[Info-vax] VMware
Dave Froble
davef at tsoft-inc.com
Wed Dec 11 01:10:23 EST 2019
On 12/10/2019 9:35 PM, Grant Taylor wrote:
> On 12/10/19 4:22 PM, Craig A. Berry wrote:
>> So there is a perfect up-to-date mirror in hard real time of all of
>> the states of all of the devices and all these different states are
>> coordinated with each other?
>
> For supported (read: virtualized / emulated) devices, yes.
>
> What is state, other than the contents of memory and CPU registers
> (which are themselves another memory)?
>
> Said state is replicated from the primary host to the secondary host in
> very close to real time. When a memory write happens on one system, the
> same write (or delta) is pushed to the secondary system.
>
>> For example, if I'm in the middle of changing my password when one of
>> these transitions happens, the state of this process on the new
>> instance looks exactly like it was on the old one regardless of
>> whether the I/O is in a network buffer, heap memory, file system
>> buffer, on disk, or split among some combination of two or more of the
>> above?
>
> My working understanding of migrations (vmotions in VMware parlance) is
> that the source host starts replicating memory to the destination host.

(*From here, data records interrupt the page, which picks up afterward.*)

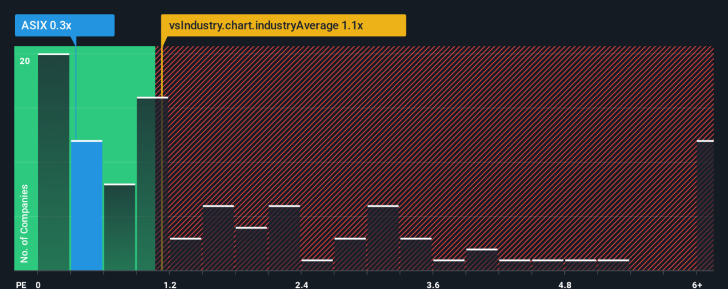Click the industryAverage 1.1x label tag
The height and width of the screenshot is (289, 728).
(283, 26)
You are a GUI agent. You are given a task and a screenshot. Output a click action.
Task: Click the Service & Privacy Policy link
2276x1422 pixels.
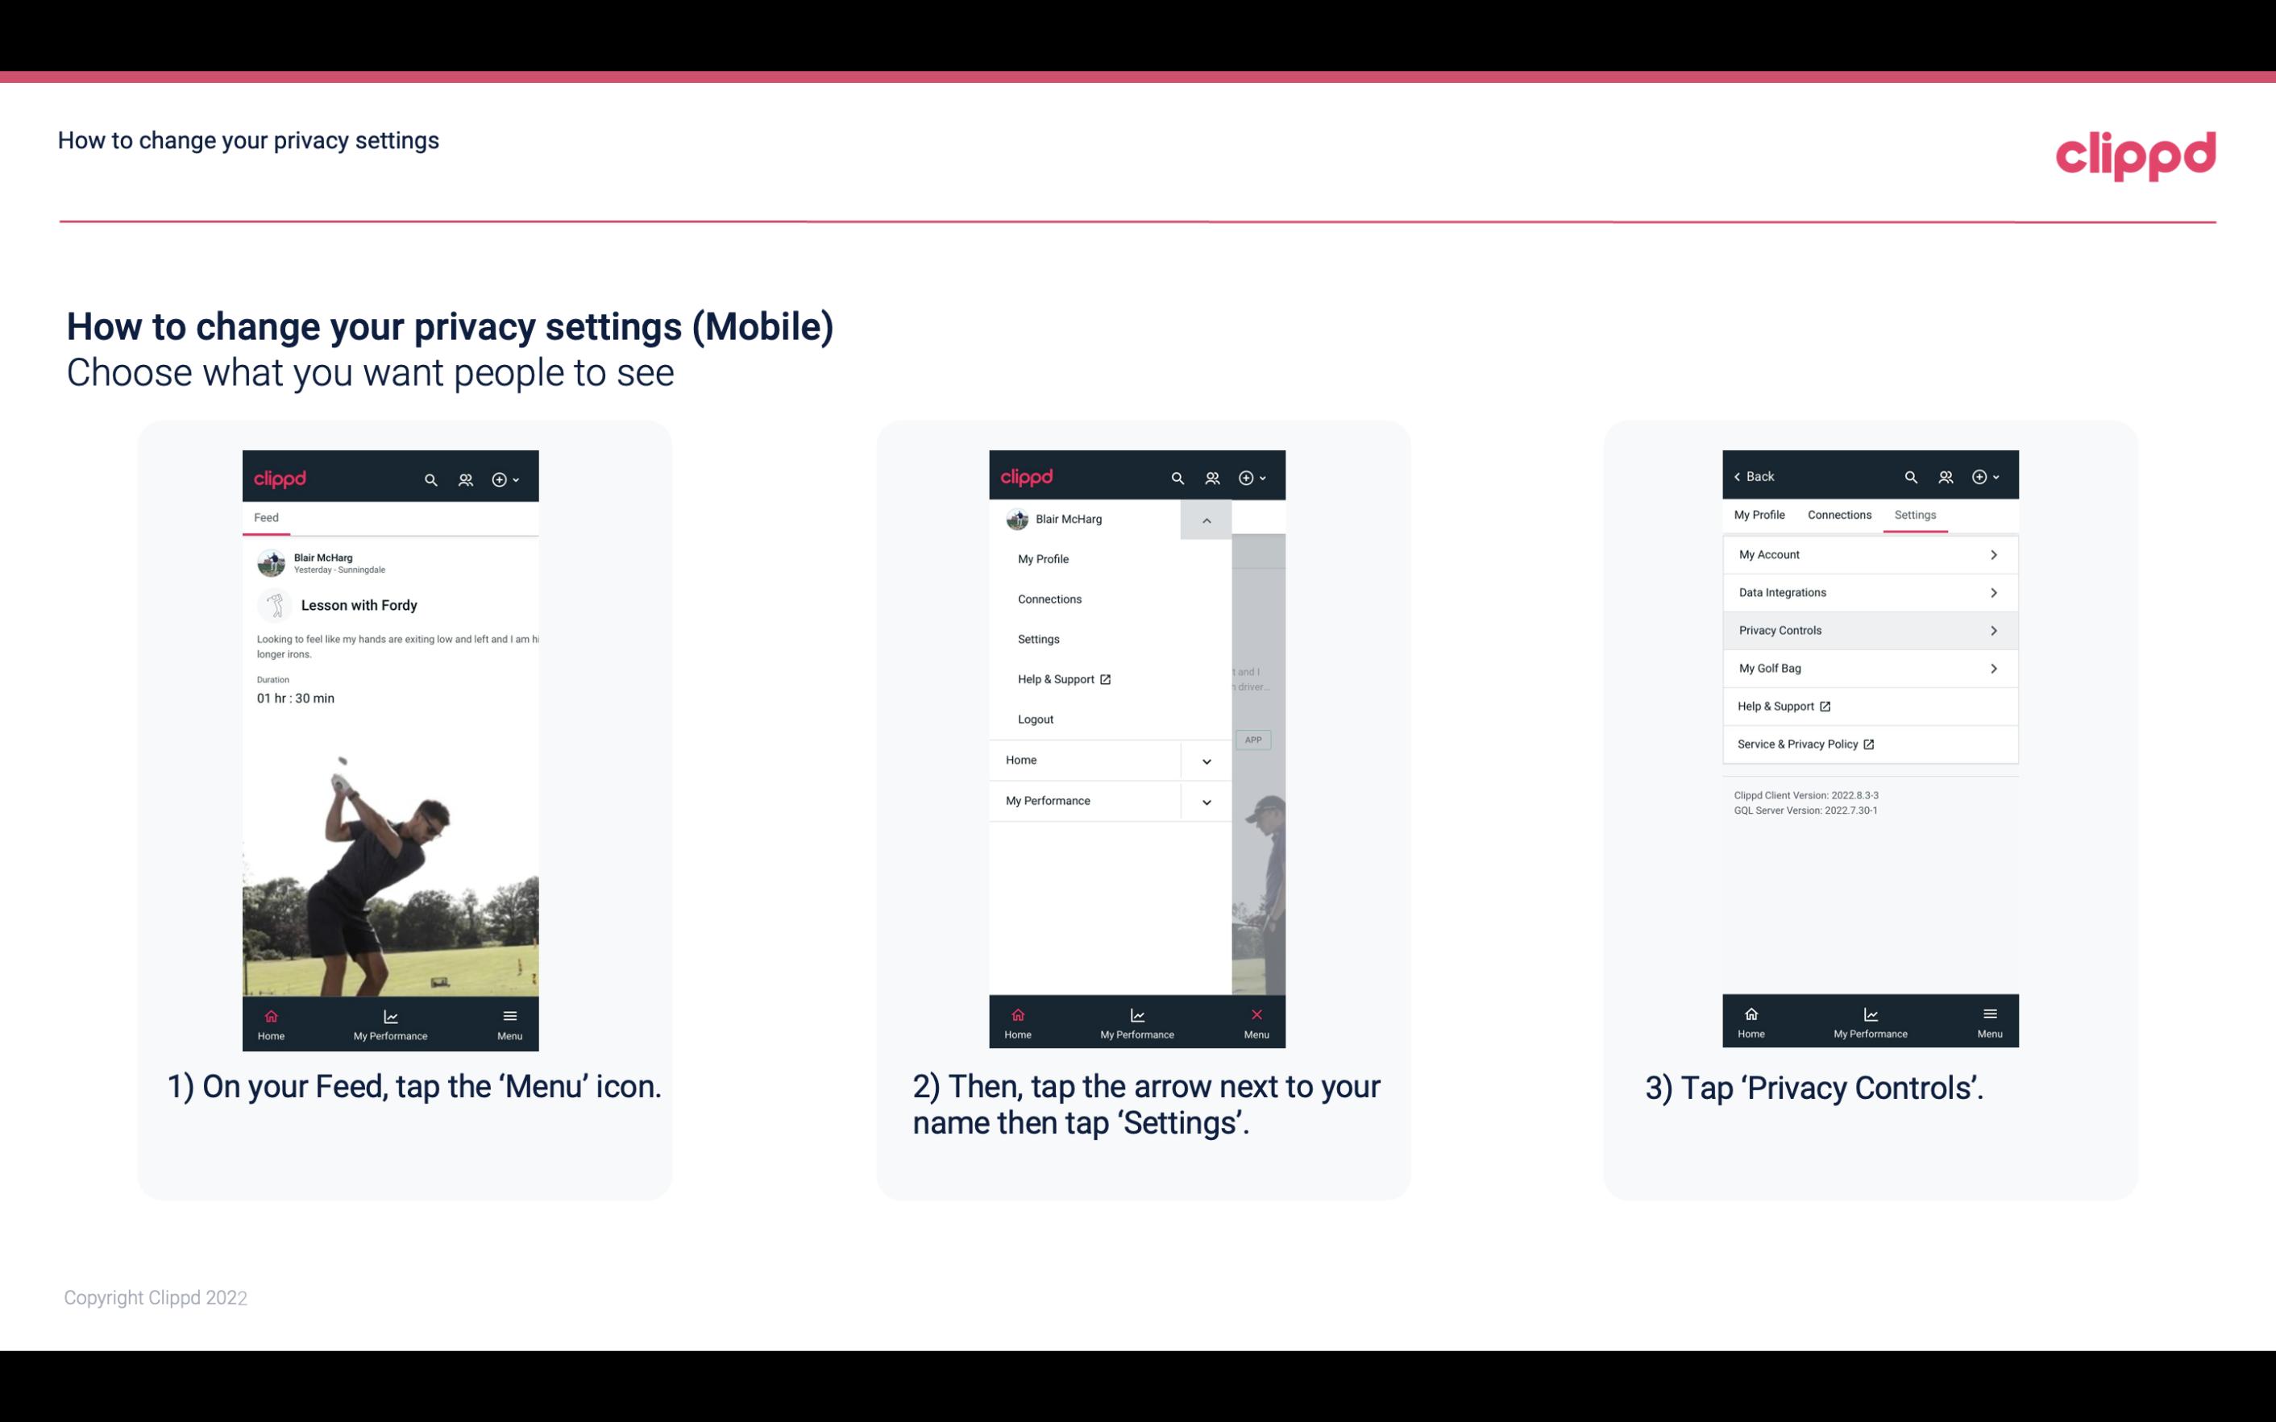1802,744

> It keeps track of what has and has not been replicated. (The guest is
> still running.) If the guest writes to a page that has been replicated,
> the page considered dirty and needs to be re-replicated. Eventually the
> source host will be down to only pages that are changing extremely
> quickly. So the source host pauses the VM, replicates the remaining
> memory pages. CPU state is also replicated. Once that is done the
> destination host resumes the guest VM. The guest has no real idea that
> anything has happened. The password change that you were in the middle
> of is partially executed on one host, paused, transferred, and resumed
> on the next host.
>
> The over all transfer takes time, but the guest VM is running during the
> vast majority of it. The guest VM is paused for a very brief period of
> time. Where very brief is likely on the order of a few hundredths of a
> second, if that.
This all sounds really great. As I may have mentioned, I've not been
involved with VMs in the past. In some ways, but not identical, sounds
a bit like Galaxy.
Doesn't sound like something that would support real-time, but, that
doesn't seem to be the market.
> This type of migration has been standard operating procedure to the
> point that it's an old hat trick. (Purportedly even the free KVM can do
> this.)
>
> It is so SoP / routine that it is common to run software to monitor load
> on VMware hosts and automatically move VMs around between hosts,
> particularly if you have one demanding more CPU for some reason.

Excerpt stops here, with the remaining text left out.